Nevertheless, individual politicians can and do make a very large difference. It made a difference on 9/11 that George Bush was president rather than John Kerry. (And I'm no fan of either). It made a difference that Rudy Guiliani was mayor of New York rather than Ed Koch. (And I'm no fan of either.) It will make a difference whether Hillary Clinton is president or some middle-of-the-road dishwater libertarian-Republican, like Christopher Cox. Though in every case (Bush, Guiliani, Cox, or many others) the choice is far from ideal, the alternatives are radically worse.

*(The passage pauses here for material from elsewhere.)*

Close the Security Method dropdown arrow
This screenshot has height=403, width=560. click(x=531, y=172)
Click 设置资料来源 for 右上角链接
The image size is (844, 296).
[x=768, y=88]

When the dishwater politicians are in office, there is more time, money, etc available for propounding correct ideas and taking proper action. Less effort and attention need be spent. Freedom will be won by bits and pieces until a critical mass is achieved. The less damaging politicians do -- less damage. When someone is tearing down a dike, creating leaks you have to plug it makes a difference whether someone is using a pick ax or a bulldozer. In the meantime, others are building a new, better dam. If all hands have to attend the sandbags, none can be building that new dam.
To switch metaphors, given a choice to be bled by pin pricks or to have my arm chopped off with an ax I choose the former. That way I retain the means to increase the probability of removing the ax wielder and minimizing the manufacture of new ones.